Islam dan Adat Lokal


ac834e0l.jpg
Kamrullah, MHI

SECARA teoritis, adat tidak diakui sebagai sumber hukum Islam. Tapi dalam prakteknya adat dijadikan rujukan dalam pembentukan hukum. Buktinya sekarang adat dipakai tidak hanya pada masalah yang ada rujukannya dalam Al-Qur’an dan Hadist. Hal ini menegaskan, bahwa sejak awal pembentukan hukum Islam, kontribusi adat lokal sangat besar.
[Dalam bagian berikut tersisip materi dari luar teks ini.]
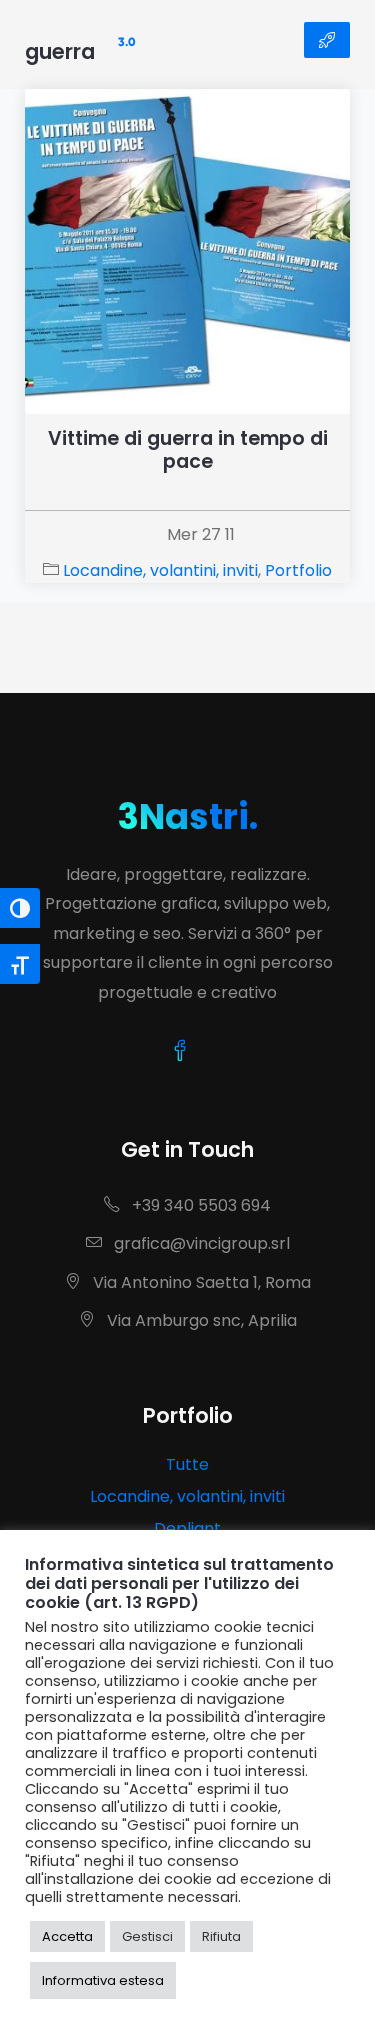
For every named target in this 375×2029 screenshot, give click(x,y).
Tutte (187, 1464)
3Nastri (80, 40)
Kata “ada” dan “urf” merupakan sinonim. Kata “Urf” merupakan derivasi dari kata “Arafa-ya’rifu-urfan” yang berarti mengetahui. Sederhana “Urf” didefenisikan sebagai sesuatu yang menetap dalam jiwa secara rasional dan diterima oleh akal sehat. Sedangkan “adah” berawal dari kata “ada–ya-uudu–Aadatan” yang memiliki arti pengulangan atau praktek yang dilakukan secara berulang-ulang. Perbedaan kedua kata ini terdapat pada tataran penekanannya saja. Urf lebih melihat sisi pelakunya, sementara Adah lebih menekankan aspek pengulangan pekerjaan.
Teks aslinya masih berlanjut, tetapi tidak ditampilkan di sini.